El balneario parecía desierto, poco más que abandonado. Recordaste, entonces, que era martes. La habitación: grande, obscura, aceptablemente hedionda; la terraza: amplia y austera, magnífica. Te instalaste ahí, en la hamaca de la terraza, y te quedaste dormido con el libro abierto sobre el pecho.

Tu mujer te despertó pasadas las tres de la tarde. Le viste el rostro ajado, con grietas: olvidaron empacar los pañales. Con una súbita alegría, insospechada para tu mujer, te ofreciste a ir caminando hasta el supermercado del pueblo. En el trayecto, bajo un sol violento, ibas silbando tus grandes zancadas. Compraste pañales, pollo frito y dos botellas de vino.
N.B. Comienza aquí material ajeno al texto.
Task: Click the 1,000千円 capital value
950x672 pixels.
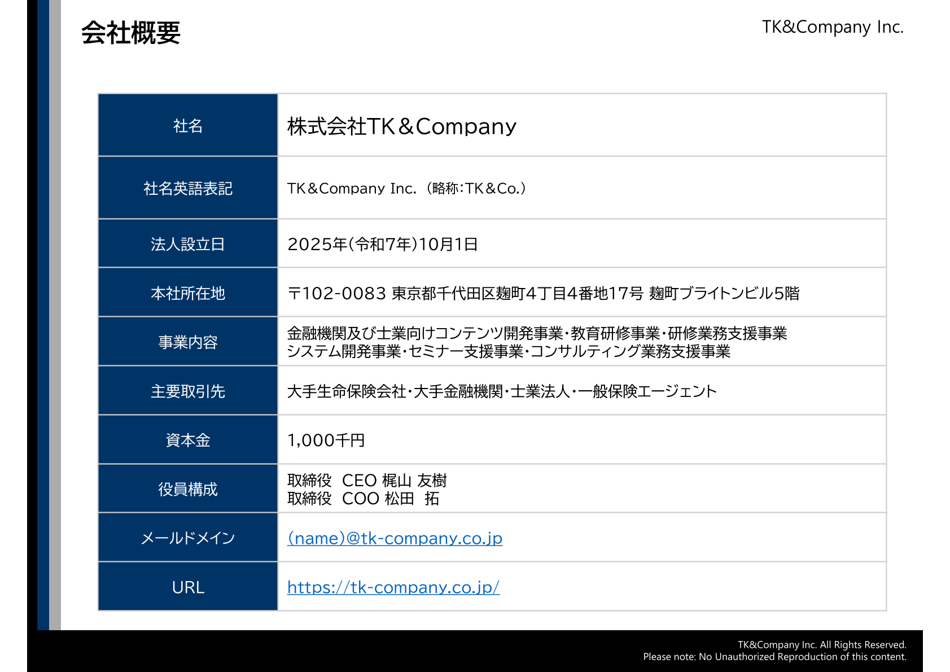Action: pyautogui.click(x=326, y=440)
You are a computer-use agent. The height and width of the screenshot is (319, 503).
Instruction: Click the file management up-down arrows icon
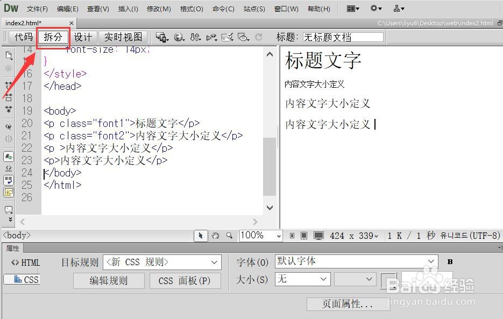click(x=196, y=37)
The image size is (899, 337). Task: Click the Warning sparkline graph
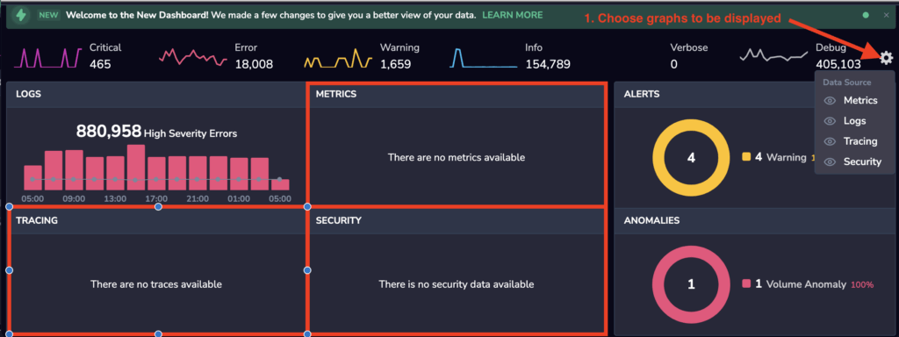point(339,58)
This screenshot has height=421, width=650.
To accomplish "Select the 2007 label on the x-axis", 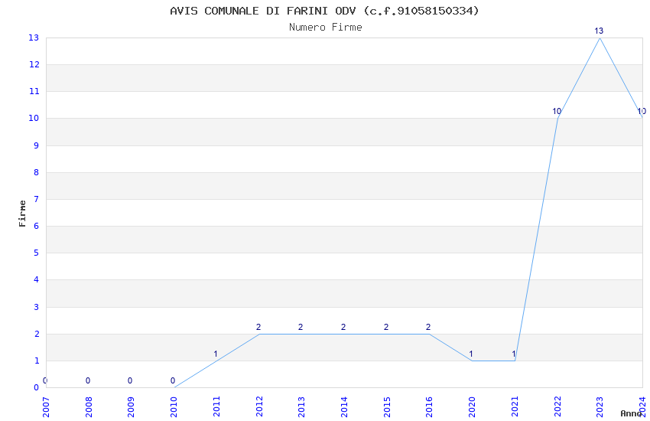I will click(x=46, y=406).
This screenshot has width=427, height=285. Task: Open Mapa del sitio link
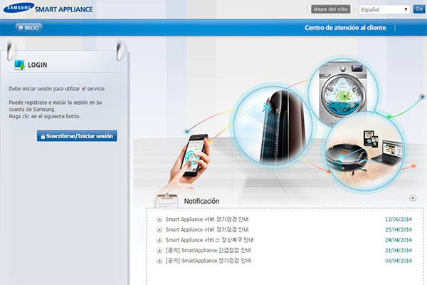[x=330, y=9]
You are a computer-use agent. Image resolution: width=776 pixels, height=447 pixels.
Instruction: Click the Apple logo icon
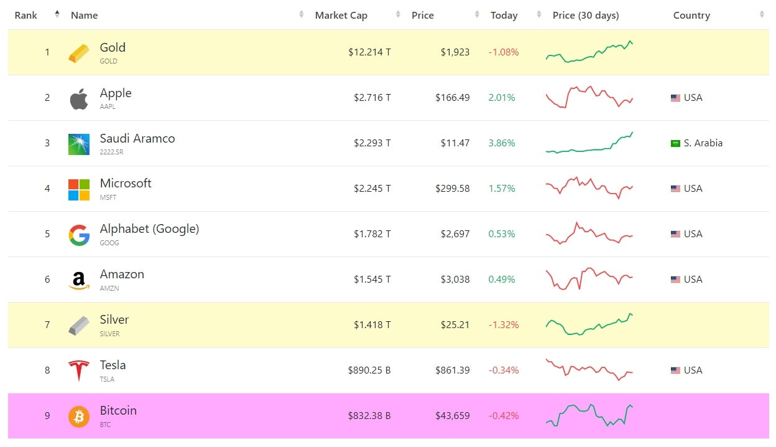pyautogui.click(x=79, y=98)
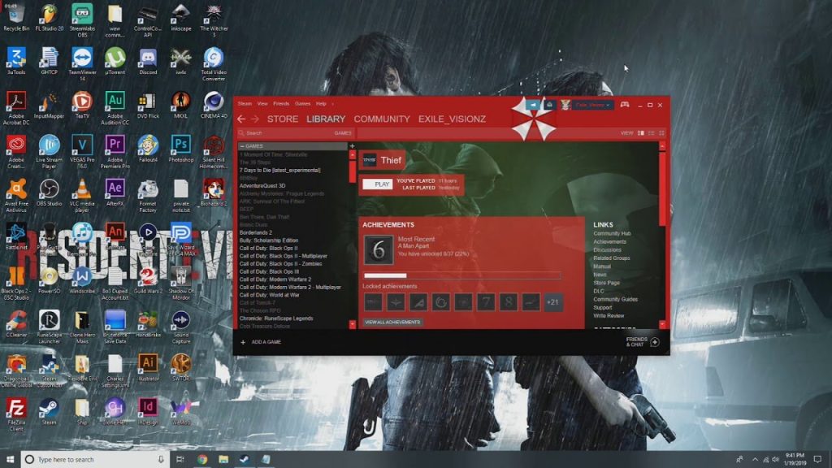Toggle grid view next to the VIEW label
This screenshot has width=832, height=468.
point(661,132)
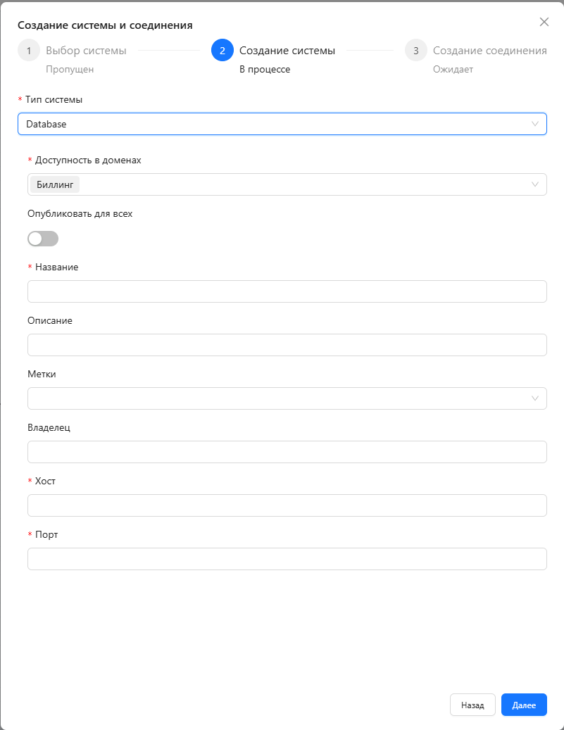Expand the "Метки" dropdown arrow

pyautogui.click(x=535, y=398)
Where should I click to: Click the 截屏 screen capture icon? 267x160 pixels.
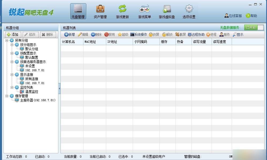pos(181,34)
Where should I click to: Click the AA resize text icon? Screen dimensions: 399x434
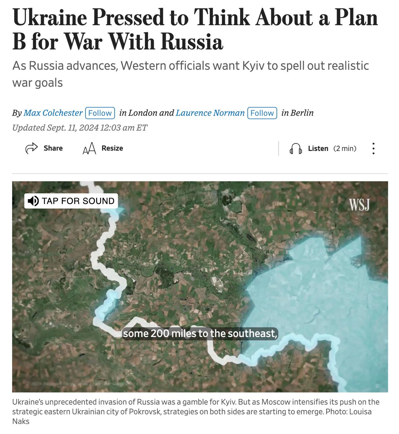point(89,149)
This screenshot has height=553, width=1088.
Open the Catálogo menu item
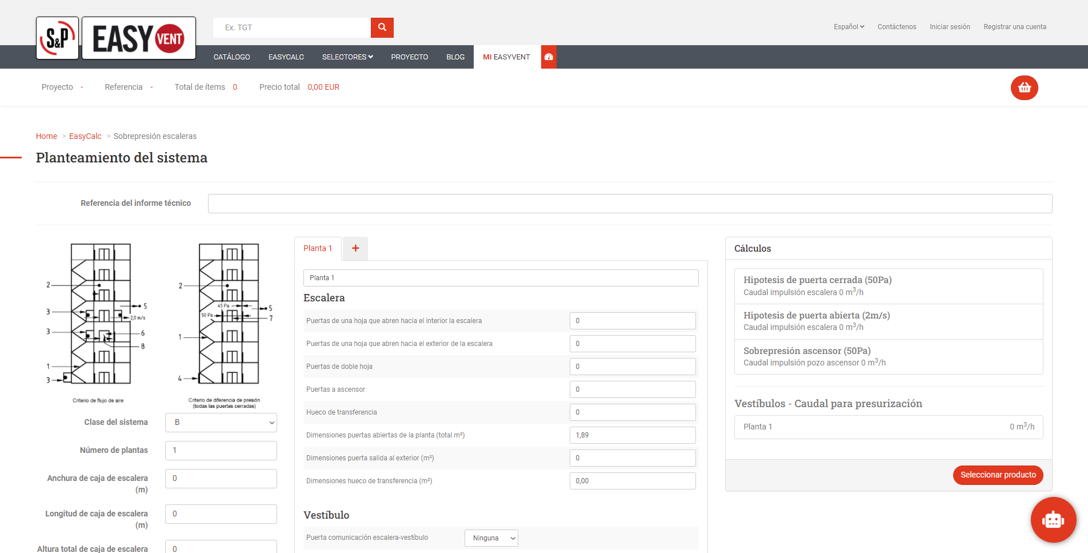pos(231,57)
Con prisa, tan pronto volviste a la terraza, descorchaste la primera botella. Tomaste asiento frente a la mesa de plástico, abriste la computadora e intentaste escribir algo. Nada. Ni una sola línea. La piscina del balneario, a la distancia, te pareció aceptablemente verdosa. Con sed sucia, acalorado, vaciaste la botella y no tardaste en comprobar, nuevamente, la correcta tensión de la hamaca.
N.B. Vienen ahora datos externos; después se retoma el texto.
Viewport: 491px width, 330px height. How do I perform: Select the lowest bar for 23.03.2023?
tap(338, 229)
Cenaron dentro, junto a la cama, en la mesa despostillada de la habitación. Tu mujer sonrió en tres ocasiones durante la cena. El niño, milagrosamente, dormía. Desganado, con restos de la hamaca sobre el rostro, aceptaste el pollo y rechazaste la ensalada, gozando hasta las migajas del precioso silencio.

Al terminar la cena volviste a la terraza para comprobar la solidez de la noche, la conocida caricia del fracaso. Manoseando el viento y los moscos, sobajando a escombros tus reparos, te convenciste de abrir la segunda botella y la computadora, en ese orden, y te fuiste deslizando poco a poco hacia el centro mismo de la silla. Lograste exprimir sobre el teclado cuatro líneas torpes, vanidosas, no exentas de un cierto brillo, indagando en tu pasado los posibles futuros que fuiste descartando con cada decisión que has tomado. Y seguiste bebiendo hasta que te creció por dentro un silencio blanco, dulce, que facilitó la única alegría factible a esas horas: exhibir tus dientes a través de una mueca dura, levantarte de la mesa con los codos, claudicar como sombra sobre la cama.
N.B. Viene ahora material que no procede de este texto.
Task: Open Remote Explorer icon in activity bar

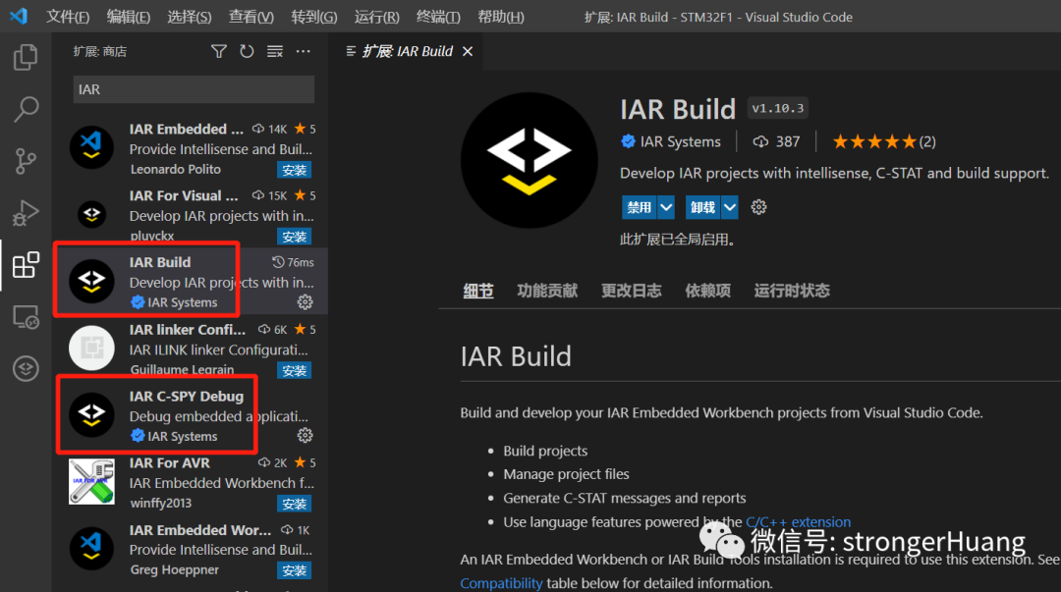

Hay alguien afuera. La voz de ella. En sus ojos descubres un destello animal, un miedo caliente. Eso te obliga a despegarte las sábanas del cuerpo, la culpa sórdida de tanta sed. Sí, ahí está, el dolor de cabeza. Pero ya también lo escuchas, el ruido: son risotadas y cristales, pisadas que crujen en la terraza, muy próximas a la ventana, a la silla donde tu mujer amamanta al niño en una esquina de la habitación. Piensas en saltar de la cama pero solo lo piensas. En cambio gateas sobre el colchón hasta llegar al precipicio mínimo, la orilla de la cama, y ahí te derrites como plasma sobre las sábanas húmedas, asquerosas, cuando la puerta que olvidaste cerrar con llave se desliza, se abre, y los gritos que ingresan por la rendija se ahondan, son piedras, lo abarcan todo, aunque después dirás que no fue eso lo que te fundió a la cama, el miedo, repetirás que fue algo más, la sombra de un destino particular, algo ineludible, casi una premonición: la más efectiva acumulación de todas tus derrotas. Dirás, mil veces, como rezo, que no hay mal que por bien no venga.